Second track ‘O Fogo’ with its luminous pirouetting woodwinds, cascading bass and delicate piano lines, swims with mythological beauty in and out of delayed soundscapes, returning to undeniably East African inspired organ lines blended with early krautrock. This theme continues into fourth 'Half Liquid' that submerges you in bliss before encasing you in a quicksand of keyboards and percussion and a beautiful sax line, tempting you back every time with a new melodic idea.


The work’s seven-minute centrepiece ‘Deep Dive Down’ opens as a bouncing two-chord progression that evolves into a polyrhythm aside a beautiful example of Nathan Daems’ woodwind work which is reminiscent of South American traditional music a-top repetitive synth variations of the initial theme and pulsing rolling toms tuned to traditional timbre. The cornet playing from Jon Birdsong ends up in the background more than any other instrument here.


‘The Forge’ opens with distorted brass leading to softer synth work. The wonderfully dry 60’s bass is the first of many deliberately emphasised individual instrumentalists and it is here we truly hear the influence of Fela Kuti’s unmistakable clean organ sound. There is further utilisation of the Ethiopian influence as producer Frederik Segers takes advantage of the band's wildness extracting as much colour as he can, egging Birdsong's cornet to warble and Daems' saxophone to sputter over the lightning-fast grooves.

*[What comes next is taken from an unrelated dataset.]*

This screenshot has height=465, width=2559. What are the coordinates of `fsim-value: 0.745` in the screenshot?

Having worked together for almost a decade, Black Flower through blending nu-jazz electronic and long-lived traditional styles, seem to have relinquished the desire to fight for your attention through big, bright compositions. This new work would not be the same without the addition of new band recruit Karel Cuelenaere, whose magnificent keyboard work regulates the flow of every track. The strangest addition to the album however, is singer/songwriter Meskerem Mees, who vocally states the album's mission statement on sixth track 'Morning in the Jungle'. Having won the Montreux Jazz Talent Award last year, her writing gives visual definition to the album overall, she sings of the complimentary essence of every natural element, the smoothness with which things flow.

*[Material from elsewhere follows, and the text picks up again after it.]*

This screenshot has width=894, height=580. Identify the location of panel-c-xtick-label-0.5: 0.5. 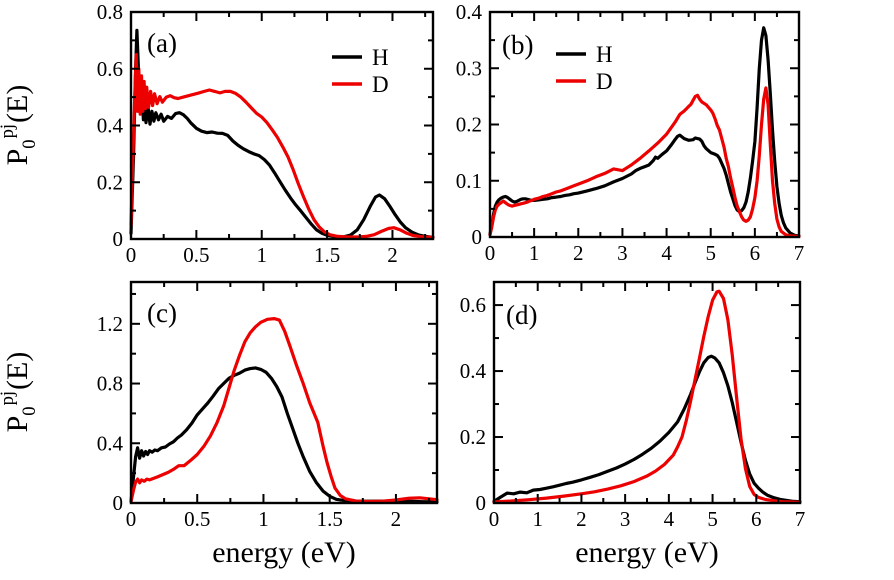
(197, 519).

When Segers decides to make the bass darker and the flutes bioluminescent on 'Blue Speck', it ends the album off in a perfectly crepuscular fashion. Re-listening to 'Magma' for the third or fourth time, the album becomes ever more tactile. Every rushing flute becomes a soaring bird through the tropics, chilly keyboards send gusts of early morning air across your skin. What 'Magma' does best is its embodiment of the world around us, never treating confusion as an imperfection in their work, but instead as the pure and unaltered state of things. It's hard to go out into the forest, up in the mountains, or out onto the barren coast and not be stunned by how massive it all is; no mind can truly comprehend it. Black Flower leans into that inscrutability, that feeling you're not quite getting everything you want and uses it to make 'Magma' a rewarding listen over and over again.